The Iron Ring is a symbolic ring worn by Canadian engineers. The Ring is given as part of "The Ritual of the Calling of an Engineer", written by Rudyard Kipling. Legend has it that the rings were made from the steel of a beam from the Quebec Bridge, which collapsed during construction in 1916 due to poor planning and design by the overseeing engineers, killing 75 construction workers. Although this is not true , the Ring is a symbol of both pride and humility for the engineering profession. The ring is always worn on the little (fifth) finger of the working hand, where the facets act as a fairly sharp reminder of the obligation while the engineer works. This is particularly true of recently called engineers, whose rings still bear facets nearly sharp enough to be considered serrations. The Iron Ring originally was made exclusively from iron, but graduating engineering students are now typically given stainless steel versions. A few of the older engineering schools in the country still offer iron rings (predominantly so called "experienced" rings turned in by retiring or the families of deceased engineers. The iron version is rare in the extreme due to both medical and practical (industrial/construction site) complications and the more popular stainless steel ring (which does not rust) is now clearly the future of the profession's working hand.
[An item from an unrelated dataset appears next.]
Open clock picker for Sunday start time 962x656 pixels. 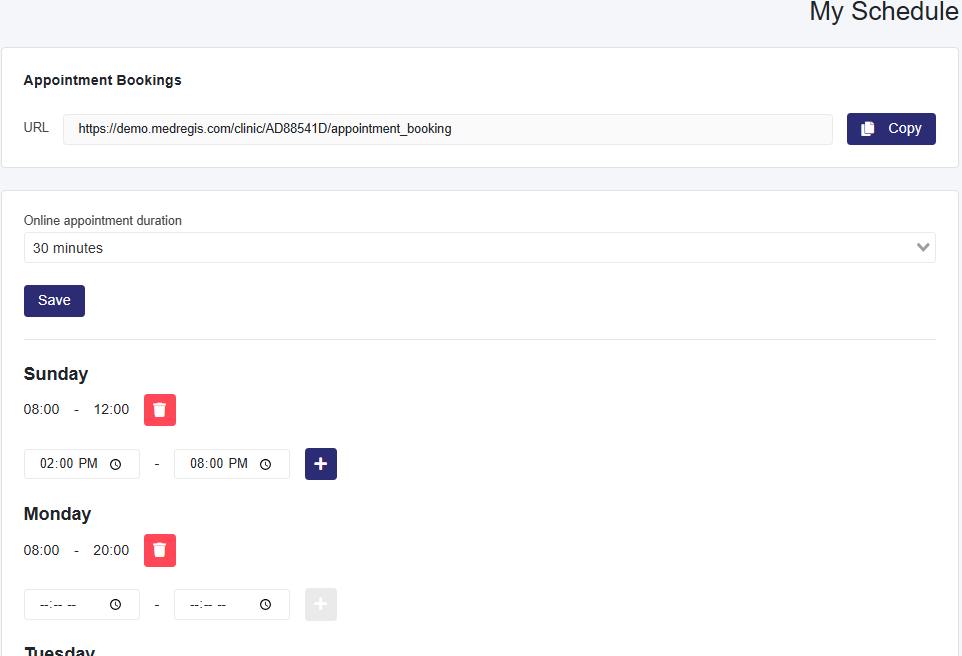116,464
The Ritual of the Calling of an EngineerEdit
The Ritual of the Calling of an Engineer is the ceremony where Iron Rings are given to graduating engineers who choose to obligate themselves to the highest professionalism and humility of their profession. It is a symbol only and reflects the moral, ethical and professional commitment made by the engineer who wears the ring. The ceremonies are strictly private affairs with no publication. Invitations to attend are extended to local engineering alumni and professionals (who have taken the obligation - non-obligated engineers may choose to register to take the obligation, but may not participate otherwise until obligated themselves), as well as to obligated engineers by those who are scheduled to take the obligation. Although the details of the ceremony are not secret, they are considered sacrosanct and obligated engineers will normally decline opportunies to discuss the ceremony, particularly with engineering students.
History of the RitualEdit
Iron Rings in other CountriesEdit
Based upon the success of the Iron Ring in Canada, similar programs have started in other countries. For example, in the United States, the Order of the Engineer was founded in 1972, and conducts similar ring ceremonies at a number of U.S. colleges, in which the recipient signs an "Obligation of the Engineer" and receives a stainless steel ring (which, unlike the Canadian Iron Ring, is actually smooth and not faceted).